2. The Civil Society Institute has conducted 28 surveys the last six years asking Americans about their attitudes towards energy policy. The majority of Americans support a shift in energy policy to a sustainable future. http://www.civilsocietyinstitute.org

3. See “Renewable Energy Futures.” http://www.nrel.gov/analysis/re_futures/ and Mark Jobcobson, Mark Delucchi, “A Path to Sustainable Energy.” Scientific American, November 2009. http://www.stanford.edu/group/efmh/jacobson/Articles/I/sad1109Jaco5p.indd.pdf

4. Energy efficiency should be used as the bridge to achieving renewable energy goals. It provides more short-term jobs and stimulates the US manufacturing base. Over the last 40 years, efficiency measures have saved the US economy multiple hundreds of billions of dollars a year, but far more is possible. Increased efficiency it is also a key component of efforts to shift to renewable energy sources, since less demand means fewer generating units.

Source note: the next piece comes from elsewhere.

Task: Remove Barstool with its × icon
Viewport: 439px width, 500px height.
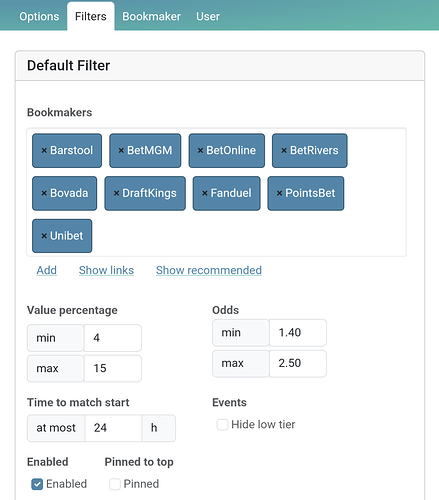Action: [x=44, y=151]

5. The technologies the administration should focus on are: building and appliance efficiency, offshore and onshore wind, solar PV, geothermal, electric storage, micro-grid and smart grid , distributed generation, combined heat and power and hydro (wave and distributed hydro).

6. See “Clear Cut Disaster.” http://www.ascension-publishing.com/BIZ/EWG-clearcut.pdf

7. For a history of government investment in new technologies see “Where Good Technologies Come From: Case Studies in American Innovation.” Breakthrough Institute, December 2010. http://thebreakthrough.org/blog/Case%20Studies%20in%20American%20Innovation%20report.pdf

8. See “Hidden Costs.”

9. See http://bipartisanpolicy.org/sites/default/files/AEIC%20Report.pdf. The American Clean Energy Agenda does not envision continued federal support for nuclear power.  Despite decades of subsidies, the costs of nuclear power continue to rise and cost overruns during construction continue to be the norm. The precise financial and budgetary implications of phasing out conventional fossil fuel and nuclear power and phasing in clean, safe energy sources need to be calculated and are beyond the scope of this initial paper. However, these calculations should become an integral part of the process of preparing the Federal Budget to demonstrate a methodical move toward a truly clean energy agenda.